Junior Fire Corps Offers Short Fire-safety Skits to Layton Schools

Friday, 17 February 2012

By: April Hale, Standard-Examiner correspondent

LAYTON -- Layton City Fire Department officials want to make sure preschool-aged children know what in their home is hot and potentially dangerous.
 
Junior Fire Corps, a new facet of the city's established Fire Corps, enlists sixth-grade students to teach younger students about fire safety.
 
The pilot program enlisted students from King Elementary School to perform a short fire-safety skit led by the characters Phoebe Fire and Reminder Man.
 
Phoebe Fire repeatedly tempts children to improperly use objects such as stoves, irons and fireplaces around the home.
 
Reminder Man continually saves the day by reminding kids what is safe and what is not.
 
At the end of the skit, firefighter Doug Bitton discusses fire safety with the preschoolers.
 
Layton's Fire Corps was established in 2007, using retired firefighters to provide volunteer support such as hydration, rest and food at emergency scenes.

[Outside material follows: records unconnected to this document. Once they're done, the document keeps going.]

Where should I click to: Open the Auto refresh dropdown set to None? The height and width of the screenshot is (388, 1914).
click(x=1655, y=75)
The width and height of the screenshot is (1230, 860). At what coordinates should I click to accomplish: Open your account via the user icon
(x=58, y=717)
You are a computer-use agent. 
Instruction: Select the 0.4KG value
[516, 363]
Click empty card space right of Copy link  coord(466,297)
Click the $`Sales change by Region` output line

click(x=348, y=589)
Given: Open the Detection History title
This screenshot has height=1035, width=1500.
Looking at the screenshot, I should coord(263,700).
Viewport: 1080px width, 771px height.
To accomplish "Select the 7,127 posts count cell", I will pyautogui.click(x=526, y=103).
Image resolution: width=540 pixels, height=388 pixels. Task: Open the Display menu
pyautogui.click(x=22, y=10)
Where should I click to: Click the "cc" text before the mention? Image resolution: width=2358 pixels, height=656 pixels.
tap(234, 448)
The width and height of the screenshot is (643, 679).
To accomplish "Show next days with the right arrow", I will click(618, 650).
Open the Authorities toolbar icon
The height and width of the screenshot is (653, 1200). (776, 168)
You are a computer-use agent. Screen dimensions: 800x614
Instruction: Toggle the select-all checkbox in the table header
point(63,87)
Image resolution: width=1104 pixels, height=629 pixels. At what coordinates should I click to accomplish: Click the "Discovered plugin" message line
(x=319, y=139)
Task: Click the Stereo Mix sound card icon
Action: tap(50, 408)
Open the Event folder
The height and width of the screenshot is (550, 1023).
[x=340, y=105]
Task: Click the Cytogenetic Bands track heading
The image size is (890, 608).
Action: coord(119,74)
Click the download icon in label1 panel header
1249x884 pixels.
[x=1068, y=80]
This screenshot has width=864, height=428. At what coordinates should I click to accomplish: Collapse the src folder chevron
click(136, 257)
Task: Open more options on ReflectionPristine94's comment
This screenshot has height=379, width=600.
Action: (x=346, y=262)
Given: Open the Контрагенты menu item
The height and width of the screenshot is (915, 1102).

The program expanded to involve students from Layton's two high schools, Northridge and Layton, who educate elementary students about fire safety by performing skits they write themselves.
 
"The sixth-graders were getting a little old for the programs, so we decided to use them as the Junior Fire Corps," said Dean Hunt, fire marshal.
 
Organizers identified preschoolers as a high-risk group because of their intense curiosity. They decided to create a means to educate the preschoolers on the dangers within the home.

As this is the junior program's pilot year, it involves only King Elementary sixth-graders, who plan to perform their skit at several elementary schools this spring.
 
Coordinators hope to partner with PTAs to establish a Junior Fire Corps at each of the city's 15 elementary schools by next year.
 
Officials said the goal is to get preschoolers to attend the assembly every year instead of going to the fire station for a field trip.
 
"Children seem to learn better from their peers. We can do the lights and sirens that the kids enjoy at the fire station, but we want to make sure they are learning as much as possible," Hunt said.
 
He said the city has seen an 18.5 percent decrease in major fires since starting the program.

Mayor Steve Curtis viewed the Junior Fire Corps performance for the Head Start students at Whitesides Elementary.
 
"It's fun to see the excitement in the (preschoolers') eyes, especially having their peers doing it," he said.
 
"I think it's beneficial as far as the learning process because they are captivated by their peers, and it helps the younger kids anticipate the time when they will be able to teach."
 
Angie Paskett's 12-year-old son, Kevin, participates in the program.

"As they teach, they learn at the same time," she said. "It helps them instill those same principles in their own homes."
   
Kaitlyn George, 12, enjoys being involved with the Junior Fire Corps, especially because her older brother is involved with the Fire Corps at the high school level, said her mother, Nancy George.
 
"Our volunteer coordinator, Natalie Tholen, helps spread (word about the program)," Hunt said. "She has been the key to its success by donating over 800 hours last year."
   
Tholen spent many after-school hours working with the sixth-graders to make sure the skit was educational and entertaining.
 
"Fire Corps has been instrumental in educating a lot of youth within the city," Curtis said. "It's a program that I feel is an essential part of safety education."